### Short exercise
Could you write the next part of the blog post about home schooling and the memoir With Axe and Rifle, starting after its last sentence?

### Document
++++

Friday, January 10, 2014

a not so dull boy


I have grown to appreciate the Irish in literature, when they in minority take pen to write, as the story of With Axe and Rifle, a memoir of an Irish American family from the lips of one of the boys.

The following is a portion though which is as Benjamin Franklin and Theodore Roosevelt of the reality of what is truly important of education.

TL was by fortune a home schooled genius. I had always longed for this as a child, but I fully assessed that my dad would have exploited it had me at labor more as a child than I already was.
I will not go into the details of how TL overcame the obstacles of education, but TL is a genius and I marvel at the Wisdom and knowledge which teaches me from TL.
It is for this reason that when we have children, we will home school them, and we will seek to as in Anne of Green Gables, be teachers who have the children out in the natural lessons as that schooling will indeed teach greater lessons than those of the streets.

It is this quote from the book which I include in this, for even if parents choose to use the indoctrination of the predatory educational system of this world, there is always the lesson of table and field where children need to be taught the morals of life and survival that no desk in a school could ever prepare.

++++

### Given data
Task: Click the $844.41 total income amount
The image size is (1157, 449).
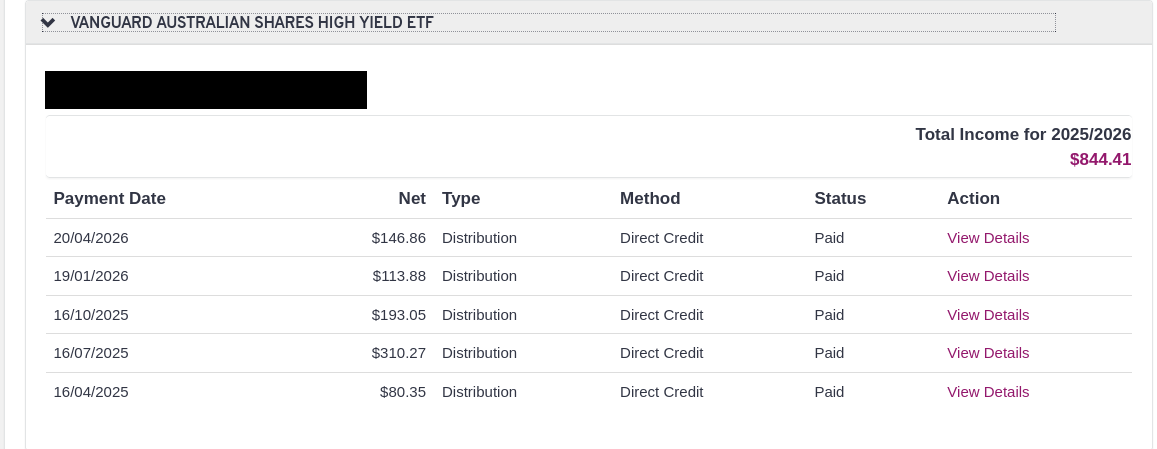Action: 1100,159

++++

### The reply
Quote:

"From that day Mr Tidey became domesticated in our family. My father being convinced that he was a man of sterling worth, we were duly placed under his care, and immediately he set to work to afford us the instruction which it must be confessed we at the time greatly needed. We made rapid progress, an evidence that he possessed the art of teaching; and, as Kathleen grew older, she also came in for her lessons. Mr Tidey was of opinion, much to our satisfaction, that all work and no play makes Jack a dull boy; and we consequently spent a portion of each day in shooting or trapping, often making excursions to a considerable distance from home.

Sometimes in summer we camped out for several days together. On these occasions we gained a considerable amount of information from our worthy tutor on natural history. “You shall have a lesson now from the book of nature,” he used to say when we started. “It is a big book, and, if studied carefully, more knowledge can be gained from it than from any other source. It might not be of so much use in the great cities down east, but I opine that you are not likely to spend much of your time in that direction, and it is well worth obtaining for many reasons, besides the satisfaction knowledge always affords.”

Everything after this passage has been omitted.